- [WHAT IS REQUIRED] Output nothing but the lines from the first line of the entries to the line with "Screen dimensions: 1426x802", inclusive, exactly as they read.
(SUPPLIED DATA)
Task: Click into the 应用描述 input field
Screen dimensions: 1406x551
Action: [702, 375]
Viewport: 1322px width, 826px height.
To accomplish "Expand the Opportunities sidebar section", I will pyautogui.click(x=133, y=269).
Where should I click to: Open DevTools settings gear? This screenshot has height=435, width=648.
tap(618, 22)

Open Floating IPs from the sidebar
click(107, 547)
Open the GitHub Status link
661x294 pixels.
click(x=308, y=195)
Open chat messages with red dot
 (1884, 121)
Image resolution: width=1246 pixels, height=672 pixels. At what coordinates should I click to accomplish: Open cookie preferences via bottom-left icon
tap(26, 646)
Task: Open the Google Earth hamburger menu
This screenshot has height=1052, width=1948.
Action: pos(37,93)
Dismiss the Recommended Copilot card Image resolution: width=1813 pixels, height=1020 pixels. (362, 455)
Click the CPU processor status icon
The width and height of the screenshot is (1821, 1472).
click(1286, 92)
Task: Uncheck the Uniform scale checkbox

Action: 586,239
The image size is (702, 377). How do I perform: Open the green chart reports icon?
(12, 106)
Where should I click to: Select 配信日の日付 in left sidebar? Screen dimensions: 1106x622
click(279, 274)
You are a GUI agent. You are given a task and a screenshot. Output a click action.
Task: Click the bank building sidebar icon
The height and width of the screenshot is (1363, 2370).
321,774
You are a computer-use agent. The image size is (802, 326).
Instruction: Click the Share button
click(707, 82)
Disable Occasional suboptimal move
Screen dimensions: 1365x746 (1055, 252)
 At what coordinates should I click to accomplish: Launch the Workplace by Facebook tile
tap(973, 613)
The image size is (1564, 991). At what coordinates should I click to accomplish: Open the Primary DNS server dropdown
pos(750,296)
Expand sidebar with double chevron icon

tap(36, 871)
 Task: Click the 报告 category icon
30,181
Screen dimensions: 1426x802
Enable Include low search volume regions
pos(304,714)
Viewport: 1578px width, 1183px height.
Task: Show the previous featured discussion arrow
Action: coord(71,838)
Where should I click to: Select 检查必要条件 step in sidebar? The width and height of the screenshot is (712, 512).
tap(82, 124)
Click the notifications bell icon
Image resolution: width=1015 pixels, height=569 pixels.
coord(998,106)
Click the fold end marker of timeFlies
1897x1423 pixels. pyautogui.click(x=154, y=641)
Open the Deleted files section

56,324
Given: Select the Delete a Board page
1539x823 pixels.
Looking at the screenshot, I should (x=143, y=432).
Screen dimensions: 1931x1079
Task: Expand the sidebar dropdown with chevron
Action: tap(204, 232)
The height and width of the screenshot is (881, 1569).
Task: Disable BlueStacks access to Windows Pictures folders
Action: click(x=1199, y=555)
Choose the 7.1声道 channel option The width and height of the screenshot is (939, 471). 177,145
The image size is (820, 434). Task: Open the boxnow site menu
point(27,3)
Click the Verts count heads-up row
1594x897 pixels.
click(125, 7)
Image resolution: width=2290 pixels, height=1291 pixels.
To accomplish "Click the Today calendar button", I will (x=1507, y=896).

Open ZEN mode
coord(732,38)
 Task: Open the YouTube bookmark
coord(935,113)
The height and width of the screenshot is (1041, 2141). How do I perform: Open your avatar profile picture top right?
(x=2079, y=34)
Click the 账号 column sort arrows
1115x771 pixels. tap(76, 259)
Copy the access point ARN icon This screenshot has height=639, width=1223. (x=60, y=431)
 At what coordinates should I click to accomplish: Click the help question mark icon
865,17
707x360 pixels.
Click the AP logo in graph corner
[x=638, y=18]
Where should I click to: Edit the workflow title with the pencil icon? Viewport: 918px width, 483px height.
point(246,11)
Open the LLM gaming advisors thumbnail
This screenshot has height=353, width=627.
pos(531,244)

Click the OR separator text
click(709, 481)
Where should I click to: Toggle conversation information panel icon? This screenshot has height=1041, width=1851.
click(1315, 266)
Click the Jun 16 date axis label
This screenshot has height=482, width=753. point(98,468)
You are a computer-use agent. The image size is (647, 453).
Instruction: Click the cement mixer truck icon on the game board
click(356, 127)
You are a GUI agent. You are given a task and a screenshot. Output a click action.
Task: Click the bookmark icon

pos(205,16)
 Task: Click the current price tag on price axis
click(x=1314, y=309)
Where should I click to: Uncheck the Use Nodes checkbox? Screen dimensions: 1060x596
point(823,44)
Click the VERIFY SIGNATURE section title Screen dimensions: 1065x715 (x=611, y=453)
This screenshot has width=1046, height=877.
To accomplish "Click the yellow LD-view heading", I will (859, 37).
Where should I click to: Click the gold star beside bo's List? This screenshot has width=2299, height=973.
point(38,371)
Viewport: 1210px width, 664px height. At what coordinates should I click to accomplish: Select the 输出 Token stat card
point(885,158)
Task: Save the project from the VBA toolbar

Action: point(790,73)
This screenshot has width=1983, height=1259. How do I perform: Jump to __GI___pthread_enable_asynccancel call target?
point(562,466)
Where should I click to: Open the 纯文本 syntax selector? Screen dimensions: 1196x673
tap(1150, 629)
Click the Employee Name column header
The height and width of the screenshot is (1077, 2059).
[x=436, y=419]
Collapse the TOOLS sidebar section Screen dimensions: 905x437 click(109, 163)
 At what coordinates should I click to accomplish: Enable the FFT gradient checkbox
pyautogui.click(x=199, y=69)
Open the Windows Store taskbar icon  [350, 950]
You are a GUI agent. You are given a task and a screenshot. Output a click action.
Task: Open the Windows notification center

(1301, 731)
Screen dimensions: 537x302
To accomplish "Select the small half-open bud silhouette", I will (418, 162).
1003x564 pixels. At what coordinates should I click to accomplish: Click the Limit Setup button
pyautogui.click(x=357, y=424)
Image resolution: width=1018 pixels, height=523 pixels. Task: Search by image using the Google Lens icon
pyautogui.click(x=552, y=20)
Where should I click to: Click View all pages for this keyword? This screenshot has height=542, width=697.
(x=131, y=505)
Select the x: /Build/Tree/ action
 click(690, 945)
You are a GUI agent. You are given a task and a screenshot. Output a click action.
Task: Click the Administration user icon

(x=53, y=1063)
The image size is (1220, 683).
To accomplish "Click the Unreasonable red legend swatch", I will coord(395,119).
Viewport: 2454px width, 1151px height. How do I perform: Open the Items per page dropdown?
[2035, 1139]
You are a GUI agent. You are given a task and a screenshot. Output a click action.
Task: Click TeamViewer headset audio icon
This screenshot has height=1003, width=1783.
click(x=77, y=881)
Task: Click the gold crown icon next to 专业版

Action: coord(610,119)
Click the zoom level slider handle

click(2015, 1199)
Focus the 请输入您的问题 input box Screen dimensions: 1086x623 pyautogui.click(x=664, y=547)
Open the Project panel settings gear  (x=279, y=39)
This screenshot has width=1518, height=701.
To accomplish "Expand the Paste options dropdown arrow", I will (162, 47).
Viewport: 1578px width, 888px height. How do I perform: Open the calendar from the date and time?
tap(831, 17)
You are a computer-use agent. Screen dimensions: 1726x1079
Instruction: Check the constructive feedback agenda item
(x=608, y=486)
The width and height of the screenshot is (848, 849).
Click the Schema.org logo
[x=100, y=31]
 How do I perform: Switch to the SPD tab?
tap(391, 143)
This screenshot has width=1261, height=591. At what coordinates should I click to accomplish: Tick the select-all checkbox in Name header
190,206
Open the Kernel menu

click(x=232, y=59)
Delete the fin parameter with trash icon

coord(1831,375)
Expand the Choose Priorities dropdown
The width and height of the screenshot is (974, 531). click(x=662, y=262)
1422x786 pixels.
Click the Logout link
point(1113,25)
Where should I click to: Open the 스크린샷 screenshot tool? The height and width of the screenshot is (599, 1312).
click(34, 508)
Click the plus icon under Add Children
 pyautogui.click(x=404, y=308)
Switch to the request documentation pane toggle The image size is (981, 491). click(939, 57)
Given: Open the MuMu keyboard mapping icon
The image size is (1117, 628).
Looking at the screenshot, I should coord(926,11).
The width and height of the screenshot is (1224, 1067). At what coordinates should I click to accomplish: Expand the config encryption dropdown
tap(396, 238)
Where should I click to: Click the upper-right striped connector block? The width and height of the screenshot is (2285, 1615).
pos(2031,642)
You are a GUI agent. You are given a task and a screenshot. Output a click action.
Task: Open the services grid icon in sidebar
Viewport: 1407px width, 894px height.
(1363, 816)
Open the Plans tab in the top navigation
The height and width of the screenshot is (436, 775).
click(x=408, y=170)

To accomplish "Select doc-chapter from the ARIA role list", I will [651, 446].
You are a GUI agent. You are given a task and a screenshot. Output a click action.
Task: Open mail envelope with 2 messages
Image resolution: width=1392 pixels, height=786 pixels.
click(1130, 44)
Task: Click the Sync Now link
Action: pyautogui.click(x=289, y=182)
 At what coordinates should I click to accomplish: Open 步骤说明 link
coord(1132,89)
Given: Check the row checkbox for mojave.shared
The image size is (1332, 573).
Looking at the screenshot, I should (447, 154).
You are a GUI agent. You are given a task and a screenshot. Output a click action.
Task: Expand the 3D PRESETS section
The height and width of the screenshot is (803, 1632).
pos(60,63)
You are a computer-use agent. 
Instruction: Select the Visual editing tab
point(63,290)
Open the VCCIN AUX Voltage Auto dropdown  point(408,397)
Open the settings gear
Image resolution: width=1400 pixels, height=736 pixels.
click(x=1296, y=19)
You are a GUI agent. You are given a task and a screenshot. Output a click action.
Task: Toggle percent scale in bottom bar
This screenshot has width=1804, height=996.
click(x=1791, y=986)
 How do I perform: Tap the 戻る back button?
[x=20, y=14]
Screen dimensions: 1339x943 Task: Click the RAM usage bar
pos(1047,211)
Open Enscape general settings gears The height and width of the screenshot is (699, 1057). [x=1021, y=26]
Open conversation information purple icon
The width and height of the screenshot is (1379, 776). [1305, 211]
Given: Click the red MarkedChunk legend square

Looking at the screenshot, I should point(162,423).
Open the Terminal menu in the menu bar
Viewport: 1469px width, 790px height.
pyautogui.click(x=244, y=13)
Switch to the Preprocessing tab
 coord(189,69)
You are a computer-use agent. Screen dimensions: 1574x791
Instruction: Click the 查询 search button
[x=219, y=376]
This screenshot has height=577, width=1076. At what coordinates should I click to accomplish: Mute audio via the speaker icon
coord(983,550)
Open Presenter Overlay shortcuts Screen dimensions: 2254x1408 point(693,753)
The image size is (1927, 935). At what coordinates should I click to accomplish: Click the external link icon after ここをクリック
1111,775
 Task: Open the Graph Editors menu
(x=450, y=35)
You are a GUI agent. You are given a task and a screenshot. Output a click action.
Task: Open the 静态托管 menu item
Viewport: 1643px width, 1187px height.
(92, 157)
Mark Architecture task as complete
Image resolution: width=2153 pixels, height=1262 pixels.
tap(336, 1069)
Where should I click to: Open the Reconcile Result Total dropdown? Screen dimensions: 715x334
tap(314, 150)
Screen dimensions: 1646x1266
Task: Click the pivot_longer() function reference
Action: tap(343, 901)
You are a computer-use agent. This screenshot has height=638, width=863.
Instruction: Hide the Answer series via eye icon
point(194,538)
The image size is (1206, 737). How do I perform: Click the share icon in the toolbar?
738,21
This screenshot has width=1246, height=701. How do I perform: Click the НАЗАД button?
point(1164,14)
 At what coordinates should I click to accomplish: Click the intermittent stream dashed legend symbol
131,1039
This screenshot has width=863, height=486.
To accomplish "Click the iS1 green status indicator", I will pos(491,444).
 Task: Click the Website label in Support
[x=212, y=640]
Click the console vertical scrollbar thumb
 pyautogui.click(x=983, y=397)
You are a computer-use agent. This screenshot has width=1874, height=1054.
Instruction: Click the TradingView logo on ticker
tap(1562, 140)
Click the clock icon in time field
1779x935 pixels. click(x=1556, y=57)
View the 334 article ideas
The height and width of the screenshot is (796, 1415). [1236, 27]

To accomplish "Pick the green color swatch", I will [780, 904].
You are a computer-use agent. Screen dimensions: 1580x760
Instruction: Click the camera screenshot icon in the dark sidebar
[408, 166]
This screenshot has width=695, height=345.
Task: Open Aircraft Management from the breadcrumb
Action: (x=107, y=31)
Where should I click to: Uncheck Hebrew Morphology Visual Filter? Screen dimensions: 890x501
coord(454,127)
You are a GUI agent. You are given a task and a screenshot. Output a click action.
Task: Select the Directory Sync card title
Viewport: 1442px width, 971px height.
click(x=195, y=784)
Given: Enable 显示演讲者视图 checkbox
(End SUPPLIED DATA)
- [TASK RESULT]
Task: Click into the 应用描述 input field
Screen dimensions: 1406x551
Action: [702, 375]
Viewport: 1322px width, 826px height.
To accomplish "Expand the Opportunities sidebar section", I will pyautogui.click(x=133, y=269).
Where should I click to: Open DevTools settings gear? This screenshot has height=435, width=648.
tap(618, 22)

Open Floating IPs from the sidebar
click(107, 547)
Open the GitHub Status link
661x294 pixels.
click(x=308, y=195)
Open chat messages with red dot
 (1884, 121)
Image resolution: width=1246 pixels, height=672 pixels. At what coordinates should I click to accomplish: Open cookie preferences via bottom-left icon
tap(26, 646)
Task: Open the Google Earth hamburger menu
This screenshot has height=1052, width=1948.
Action: pos(37,93)
Dismiss the Recommended Copilot card Image resolution: width=1813 pixels, height=1020 pixels. (362, 455)
Click the CPU processor status icon
The width and height of the screenshot is (1821, 1472).
click(1286, 92)
Task: Uncheck the Uniform scale checkbox

Action: 586,239
The image size is (702, 377). How do I perform: Open the green chart reports icon?
(12, 106)
Where should I click to: Select 配信日の日付 in left sidebar? Screen dimensions: 1106x622
click(279, 274)
You are a GUI agent. You are given a task and a screenshot. Output a click action.
Task: Click the bank building sidebar icon
The height and width of the screenshot is (1363, 2370).
321,774
You are a computer-use agent. The image size is (802, 326).
Instruction: Click the Share button
click(707, 82)
Disable Occasional suboptimal move
Screen dimensions: 1365x746 (1055, 252)
 At what coordinates should I click to accomplish: Launch the Workplace by Facebook tile
tap(973, 613)
The image size is (1564, 991). At what coordinates should I click to accomplish: Open the Primary DNS server dropdown
pos(750,296)
Expand sidebar with double chevron icon

tap(36, 871)
 Task: Click the 报告 category icon
30,181
Screen dimensions: 1426x802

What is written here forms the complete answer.